At the end of September, the German Federal Government announced the approval of new space strategy, entitled Neue Zeiten, neue Relevanz (New times, new relevance).Prof. Andreas Tünnermann, Director of the Fraunhofer Institute for Applied Optics and Precision Engineering (IOF) and Chair of Applied Physics at Friedrich Schiller University Jena, welcomed the new strategy as an “important step for national space research”.
Prof. Tünnermann expects that especially the innovation ecosystem at the photonics location Jena will make relevant contributions to the implementation of the new space strategy.
He commented, “As a research institute with a relevant focus on the development of photonic technologies for space applications, we very much welcome the German government’s new space strategy. The decision is an important step for national space research.
“Here in Jena, we find an innovation ecosystem that will make relevant contributions to the implementation of the new space strategy. The city has been a world-class optics and photonics location for 200 years,” he added.
Fraunhofer IOF, as well as other research institutes, and companies, contribute to the development of innovations for earth observation and astronomy based on new technological approaches, such as freeform or nanooptics. The IOF in particular has been active in many of the fields addressed by the new space strategy for many years.

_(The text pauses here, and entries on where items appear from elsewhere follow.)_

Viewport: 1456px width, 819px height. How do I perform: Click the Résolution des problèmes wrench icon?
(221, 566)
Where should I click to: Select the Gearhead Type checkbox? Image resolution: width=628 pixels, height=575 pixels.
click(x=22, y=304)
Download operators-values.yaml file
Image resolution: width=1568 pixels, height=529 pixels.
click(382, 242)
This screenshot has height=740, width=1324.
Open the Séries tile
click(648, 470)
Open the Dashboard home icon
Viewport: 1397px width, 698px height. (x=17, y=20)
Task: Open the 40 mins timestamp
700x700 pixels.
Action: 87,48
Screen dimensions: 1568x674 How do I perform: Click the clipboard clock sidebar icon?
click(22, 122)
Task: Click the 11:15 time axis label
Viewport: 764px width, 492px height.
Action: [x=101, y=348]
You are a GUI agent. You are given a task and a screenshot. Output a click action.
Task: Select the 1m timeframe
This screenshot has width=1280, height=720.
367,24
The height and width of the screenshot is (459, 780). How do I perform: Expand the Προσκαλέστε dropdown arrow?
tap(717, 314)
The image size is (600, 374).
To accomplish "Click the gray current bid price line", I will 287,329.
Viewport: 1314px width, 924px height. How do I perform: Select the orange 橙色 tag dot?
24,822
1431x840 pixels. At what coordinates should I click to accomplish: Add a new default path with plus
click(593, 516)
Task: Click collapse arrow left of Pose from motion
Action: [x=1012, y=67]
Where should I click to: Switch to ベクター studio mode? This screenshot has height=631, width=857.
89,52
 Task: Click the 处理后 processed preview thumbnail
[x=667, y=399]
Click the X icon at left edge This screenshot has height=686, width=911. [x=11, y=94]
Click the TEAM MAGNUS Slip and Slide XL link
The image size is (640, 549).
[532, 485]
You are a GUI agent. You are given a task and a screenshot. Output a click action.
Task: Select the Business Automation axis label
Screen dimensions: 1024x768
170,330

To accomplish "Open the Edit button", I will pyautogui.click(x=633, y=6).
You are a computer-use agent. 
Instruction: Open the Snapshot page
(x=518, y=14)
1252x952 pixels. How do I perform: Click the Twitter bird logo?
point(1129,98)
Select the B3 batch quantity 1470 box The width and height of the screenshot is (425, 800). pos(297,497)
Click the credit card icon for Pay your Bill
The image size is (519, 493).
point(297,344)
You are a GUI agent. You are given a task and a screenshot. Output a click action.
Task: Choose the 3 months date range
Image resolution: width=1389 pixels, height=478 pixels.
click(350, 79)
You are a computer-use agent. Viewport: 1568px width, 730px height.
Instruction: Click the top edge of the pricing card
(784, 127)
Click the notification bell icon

Jena work on WebbEuropean and international cooperation and fundamental space research is further driven, particularly in the major space missions. The James Webb Space Telescope, for example – a collaboration between the space agencies NASA, ESA and CSA – aims to find answers to some of life’s big questions. Researchers from Jena have manufactured high-precision mirrors and calibration spectral source for the largest space observatory ever built.
The IOF also stated that it is “looking forward to the ExoMars mission,” which is scheduled to launch in 2028. That mission is intended to expand space exploration in the direction of Mars and thus extend the horizons of knowledge beyond the boundaries of the Earth. Employees at the Fraunhofer Institute in Jena developed a miniaturized laser module for analyzing rock samples for the mission’s Mars rover.
IOF researchers are currently involved in numerous missions and projects to find solutions to urgent issues that threaten social peace and security in the long term – whether through our participation in the German environmental mission EnMAP, which aims to make the consequences of climate change visible, or the development of a new satellite technology intended to optimize the use of valuable resources such as water in the future.